YOUR TASK:
Every single entry that follows is to be retyped exactly.

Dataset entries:
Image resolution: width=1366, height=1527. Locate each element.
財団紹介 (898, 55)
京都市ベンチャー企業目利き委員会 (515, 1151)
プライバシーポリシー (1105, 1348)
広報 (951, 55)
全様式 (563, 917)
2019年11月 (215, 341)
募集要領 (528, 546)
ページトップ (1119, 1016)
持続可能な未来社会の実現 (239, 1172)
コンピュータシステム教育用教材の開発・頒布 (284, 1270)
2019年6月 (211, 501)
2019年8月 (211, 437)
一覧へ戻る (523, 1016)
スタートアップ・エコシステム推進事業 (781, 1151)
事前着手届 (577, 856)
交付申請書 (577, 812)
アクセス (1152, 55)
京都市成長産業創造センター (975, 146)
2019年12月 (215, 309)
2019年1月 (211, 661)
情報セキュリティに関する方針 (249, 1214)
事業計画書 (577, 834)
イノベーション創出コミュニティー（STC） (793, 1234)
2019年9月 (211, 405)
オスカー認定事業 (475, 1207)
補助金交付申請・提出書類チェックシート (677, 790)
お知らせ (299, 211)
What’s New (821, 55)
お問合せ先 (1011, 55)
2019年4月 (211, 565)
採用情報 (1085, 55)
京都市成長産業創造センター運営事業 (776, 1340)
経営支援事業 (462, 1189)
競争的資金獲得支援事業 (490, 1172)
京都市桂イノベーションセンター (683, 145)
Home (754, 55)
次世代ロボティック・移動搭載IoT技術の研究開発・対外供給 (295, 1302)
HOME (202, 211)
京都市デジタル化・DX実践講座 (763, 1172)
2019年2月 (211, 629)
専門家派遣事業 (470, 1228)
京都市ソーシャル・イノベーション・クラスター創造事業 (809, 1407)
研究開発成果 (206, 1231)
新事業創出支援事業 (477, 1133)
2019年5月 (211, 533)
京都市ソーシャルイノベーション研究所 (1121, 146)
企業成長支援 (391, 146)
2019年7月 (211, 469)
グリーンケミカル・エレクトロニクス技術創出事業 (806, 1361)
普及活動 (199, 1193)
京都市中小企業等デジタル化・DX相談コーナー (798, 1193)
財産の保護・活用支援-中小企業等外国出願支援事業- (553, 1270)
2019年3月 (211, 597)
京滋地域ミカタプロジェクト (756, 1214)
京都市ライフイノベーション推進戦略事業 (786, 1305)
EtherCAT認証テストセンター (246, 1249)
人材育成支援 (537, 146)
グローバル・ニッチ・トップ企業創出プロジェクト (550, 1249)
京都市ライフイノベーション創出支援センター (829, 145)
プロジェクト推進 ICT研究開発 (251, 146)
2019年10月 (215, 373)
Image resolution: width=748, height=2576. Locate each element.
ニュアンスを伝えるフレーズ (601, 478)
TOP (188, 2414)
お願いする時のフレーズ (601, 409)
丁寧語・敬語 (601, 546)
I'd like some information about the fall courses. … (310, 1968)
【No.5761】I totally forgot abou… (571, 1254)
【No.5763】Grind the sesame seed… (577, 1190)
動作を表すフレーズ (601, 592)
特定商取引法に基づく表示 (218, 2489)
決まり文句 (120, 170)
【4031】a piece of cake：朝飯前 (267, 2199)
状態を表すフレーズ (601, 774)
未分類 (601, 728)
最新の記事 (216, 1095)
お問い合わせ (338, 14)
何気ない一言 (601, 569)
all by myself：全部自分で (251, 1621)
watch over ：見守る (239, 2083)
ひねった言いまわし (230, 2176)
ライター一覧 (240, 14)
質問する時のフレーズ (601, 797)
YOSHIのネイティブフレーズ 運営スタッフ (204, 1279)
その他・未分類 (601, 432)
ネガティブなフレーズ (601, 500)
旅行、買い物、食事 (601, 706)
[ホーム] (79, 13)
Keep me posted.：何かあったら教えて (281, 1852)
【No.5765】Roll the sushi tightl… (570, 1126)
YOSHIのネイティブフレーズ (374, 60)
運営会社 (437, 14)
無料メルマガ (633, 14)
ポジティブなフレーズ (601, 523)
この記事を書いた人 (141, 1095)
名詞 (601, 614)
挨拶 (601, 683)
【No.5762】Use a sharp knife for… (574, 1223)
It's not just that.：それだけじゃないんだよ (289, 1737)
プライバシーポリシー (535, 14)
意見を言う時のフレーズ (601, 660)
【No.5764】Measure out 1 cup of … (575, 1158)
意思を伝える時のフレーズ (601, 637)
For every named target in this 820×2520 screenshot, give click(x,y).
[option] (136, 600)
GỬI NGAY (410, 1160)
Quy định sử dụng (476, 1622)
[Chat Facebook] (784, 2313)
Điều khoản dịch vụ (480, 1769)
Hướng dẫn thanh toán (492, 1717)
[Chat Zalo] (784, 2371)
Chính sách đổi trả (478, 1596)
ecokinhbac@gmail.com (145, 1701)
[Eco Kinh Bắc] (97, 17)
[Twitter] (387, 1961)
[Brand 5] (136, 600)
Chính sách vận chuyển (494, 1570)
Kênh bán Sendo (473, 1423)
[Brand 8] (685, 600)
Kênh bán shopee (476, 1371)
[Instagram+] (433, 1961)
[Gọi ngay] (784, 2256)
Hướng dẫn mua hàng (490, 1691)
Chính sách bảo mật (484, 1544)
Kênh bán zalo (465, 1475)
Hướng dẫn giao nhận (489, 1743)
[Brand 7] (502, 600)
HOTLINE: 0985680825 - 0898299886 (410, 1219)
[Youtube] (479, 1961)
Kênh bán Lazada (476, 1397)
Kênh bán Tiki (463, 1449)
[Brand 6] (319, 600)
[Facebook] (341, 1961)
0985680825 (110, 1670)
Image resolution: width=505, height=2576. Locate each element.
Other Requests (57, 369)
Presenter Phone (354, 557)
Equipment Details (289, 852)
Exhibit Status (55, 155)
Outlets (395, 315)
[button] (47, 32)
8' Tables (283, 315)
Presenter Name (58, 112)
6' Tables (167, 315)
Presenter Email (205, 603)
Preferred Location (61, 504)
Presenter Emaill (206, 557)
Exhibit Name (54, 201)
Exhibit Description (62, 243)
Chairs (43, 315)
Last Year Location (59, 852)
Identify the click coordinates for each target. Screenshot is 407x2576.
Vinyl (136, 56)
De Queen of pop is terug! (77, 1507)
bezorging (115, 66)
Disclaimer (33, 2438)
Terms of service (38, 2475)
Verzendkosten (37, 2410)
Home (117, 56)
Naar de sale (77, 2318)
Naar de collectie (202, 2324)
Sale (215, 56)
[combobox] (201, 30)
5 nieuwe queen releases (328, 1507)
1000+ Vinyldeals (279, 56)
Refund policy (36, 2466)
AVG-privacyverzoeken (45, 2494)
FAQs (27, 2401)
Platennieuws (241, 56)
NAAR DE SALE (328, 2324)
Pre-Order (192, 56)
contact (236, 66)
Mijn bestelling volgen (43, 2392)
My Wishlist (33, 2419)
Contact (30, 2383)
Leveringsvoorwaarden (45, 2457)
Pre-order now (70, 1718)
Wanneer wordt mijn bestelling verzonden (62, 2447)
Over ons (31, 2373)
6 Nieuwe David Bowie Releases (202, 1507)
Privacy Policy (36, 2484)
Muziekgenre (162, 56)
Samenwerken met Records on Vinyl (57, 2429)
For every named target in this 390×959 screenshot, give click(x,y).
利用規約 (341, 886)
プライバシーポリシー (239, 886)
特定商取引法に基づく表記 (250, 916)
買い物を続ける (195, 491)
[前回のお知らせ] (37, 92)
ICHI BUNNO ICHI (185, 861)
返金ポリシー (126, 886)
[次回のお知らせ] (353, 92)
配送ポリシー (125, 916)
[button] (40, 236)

REPLY TO THE EXERCISE:
Image resolution: width=1366, height=1527. Locate each element.
財団紹介 (898, 55)
京都市ベンチャー企業目利き委員会 (515, 1151)
プライバシーポリシー (1105, 1348)
広報 (951, 55)
全様式 (563, 917)
2019年11月 (215, 341)
募集要領 (528, 546)
ページトップ (1119, 1016)
持続可能な未来社会の実現 (239, 1172)
コンピュータシステム教育用教材の開発・頒布 (284, 1270)
2019年6月 (211, 501)
2019年8月 (211, 437)
一覧へ戻る (523, 1016)
スタートアップ・エコシステム推進事業 (781, 1151)
事前着手届 (577, 856)
交付申請書 (577, 812)
アクセス (1152, 55)
京都市成長産業創造センター (975, 146)
2019年12月 (215, 309)
2019年1月 (211, 661)
情報セキュリティに関する方針 (249, 1214)
事業計画書 (577, 834)
イノベーション創出コミュニティー（STC） (793, 1234)
2019年9月 (211, 405)
オスカー認定事業 (475, 1207)
補助金交付申請・提出書類チェックシート (677, 790)
お知らせ (299, 211)
What’s New (821, 55)
お問合せ先 (1011, 55)
2019年4月 (211, 565)
採用情報 (1085, 55)
京都市成長産業創造センター運営事業 (776, 1340)
経営支援事業 (462, 1189)
競争的資金獲得支援事業 (490, 1172)
京都市桂イノベーションセンター (683, 145)
Home (754, 55)
次世代ロボティック・移動搭載IoT技術の研究開発・対外供給 (295, 1302)
HOME (202, 211)
京都市デジタル化・DX実践講座 (763, 1172)
2019年2月 (211, 629)
専門家派遣事業 (470, 1228)
京都市ソーシャル・イノベーション・クラスター創造事業 (809, 1407)
研究開発成果 (206, 1231)
新事業創出支援事業 (477, 1133)
2019年5月 (211, 533)
京都市ソーシャルイノベーション研究所 (1121, 146)
企業成長支援 (391, 146)
2019年7月 (211, 469)
グリーンケミカル・エレクトロニクス技術創出事業 (806, 1361)
普及活動 (199, 1193)
京都市中小企業等デジタル化・DX相談コーナー (798, 1193)
財産の保護・活用支援-中小企業等外国出願支援事業- (553, 1270)
2019年3月 (211, 597)
京滋地域ミカタプロジェクト (756, 1214)
京都市ライフイノベーション推進戦略事業 (786, 1305)
EtherCAT認証テストセンター (246, 1249)
人材育成支援 (537, 146)
グローバル・ニッチ・トップ企業創出プロジェクト (550, 1249)
京都市ライフイノベーション創出支援センター (829, 145)
プロジェクト推進 ICT研究開発 (251, 146)
2019年10月 (215, 373)
Image resolution: width=748, height=2576. Locate each element.
ニュアンスを伝えるフレーズ (601, 478)
TOP (188, 2414)
お願いする時のフレーズ (601, 409)
丁寧語・敬語 (601, 546)
I'd like some information about the fall courses. … (310, 1968)
【No.5761】I totally forgot abou… (571, 1254)
【No.5763】Grind the sesame seed… (577, 1190)
動作を表すフレーズ (601, 592)
特定商取引法に基づく表示 (218, 2489)
決まり文句 (120, 170)
【4031】a piece of cake：朝飯前 (267, 2199)
状態を表すフレーズ (601, 774)
未分類 (601, 728)
最新の記事 (216, 1095)
お問い合わせ (338, 14)
何気ない一言 (601, 569)
all by myself：全部自分で (251, 1621)
watch over ：見守る (239, 2083)
ひねった言いまわし (230, 2176)
ライター一覧 (240, 14)
質問する時のフレーズ (601, 797)
YOSHIのネイティブフレーズ 運営スタッフ (204, 1279)
その他・未分類 (601, 432)
ネガティブなフレーズ (601, 500)
旅行、買い物、食事 (601, 706)
[ホーム] (79, 13)
Keep me posted.：何かあったら教えて (281, 1852)
【No.5765】Roll the sushi tightl… (570, 1126)
YOSHIのネイティブフレーズ (374, 60)
運営会社 (437, 14)
無料メルマガ (633, 14)
ポジティブなフレーズ (601, 523)
この記事を書いた人 (141, 1095)
名詞 (601, 614)
挨拶 (601, 683)
【No.5762】Use a sharp knife for… (574, 1223)
It's not just that.：それだけじゃないんだよ (289, 1737)
プライバシーポリシー (535, 14)
意見を言う時のフレーズ (601, 660)
【No.5764】Measure out 1 cup of … (575, 1158)
意思を伝える時のフレーズ (601, 637)
For every named target in this 820×2520 screenshot, give click(x,y).
[option] (136, 600)
GỬI NGAY (410, 1160)
Quy định sử dụng (476, 1622)
[Chat Facebook] (784, 2313)
Điều khoản dịch vụ (480, 1769)
Hướng dẫn thanh toán (492, 1717)
[Chat Zalo] (784, 2371)
Chính sách đổi trả (478, 1596)
ecokinhbac@gmail.com (145, 1701)
[Eco Kinh Bắc] (97, 17)
[Twitter] (387, 1961)
[Brand 5] (136, 600)
Chính sách vận chuyển (494, 1570)
Kênh bán Sendo (473, 1423)
[Brand 8] (685, 600)
Kênh bán shopee (476, 1371)
[Instagram+] (433, 1961)
[Gọi ngay] (784, 2256)
Hướng dẫn mua hàng (490, 1691)
Chính sách bảo mật (484, 1544)
Kênh bán zalo (465, 1475)
Hướng dẫn giao nhận (489, 1743)
[Brand 7] (502, 600)
HOTLINE: 0985680825 - 0898299886 (410, 1219)
[Youtube] (479, 1961)
Kênh bán Lazada (476, 1397)
Kênh bán Tiki (463, 1449)
[Brand 6] (319, 600)
[Facebook] (341, 1961)
0985680825 (110, 1670)
Image resolution: width=505, height=2576. Locate each element.
Other Requests (57, 369)
Presenter Phone (354, 557)
Equipment Details (289, 852)
Exhibit Status (55, 155)
Outlets (395, 315)
[button] (47, 32)
8' Tables (283, 315)
Presenter Name (58, 112)
6' Tables (167, 315)
Presenter Email (205, 603)
Preferred Location (61, 504)
Presenter Emaill (206, 557)
Exhibit Name (54, 201)
Exhibit Description (62, 243)
Chairs (43, 315)
Last Year Location (59, 852)
Identify the click coordinates for each target. Screenshot is 407x2576.
Vinyl (136, 56)
De Queen of pop is terug! (77, 1507)
bezorging (115, 66)
Disclaimer (33, 2438)
Terms of service (38, 2475)
Verzendkosten (37, 2410)
Home (117, 56)
Naar de sale (77, 2318)
Naar de collectie (202, 2324)
Sale (215, 56)
[combobox] (201, 30)
5 nieuwe queen releases (328, 1507)
1000+ Vinyldeals (279, 56)
Refund policy (36, 2466)
AVG-privacyverzoeken (45, 2494)
FAQs (27, 2401)
Platennieuws (241, 56)
NAAR DE SALE (328, 2324)
Pre-Order (192, 56)
contact (236, 66)
Mijn bestelling volgen (43, 2392)
My Wishlist (33, 2419)
Contact (30, 2383)
Leveringsvoorwaarden (45, 2457)
Pre-order now (70, 1718)
Wanneer wordt mijn bestelling verzonden (62, 2447)
Over ons (31, 2373)
6 Nieuwe David Bowie Releases (202, 1507)
Privacy Policy (36, 2484)
Muziekgenre (162, 56)
Samenwerken met Records on Vinyl (57, 2429)
For every named target in this 390×959 screenshot, give click(x,y).
利用規約 (341, 886)
プライバシーポリシー (239, 886)
特定商取引法に基づく表記 (250, 916)
買い物を続ける (195, 491)
[前回のお知らせ] (37, 92)
ICHI BUNNO ICHI (185, 861)
返金ポリシー (126, 886)
[次回のお知らせ] (353, 92)
配送ポリシー (125, 916)
[button] (40, 236)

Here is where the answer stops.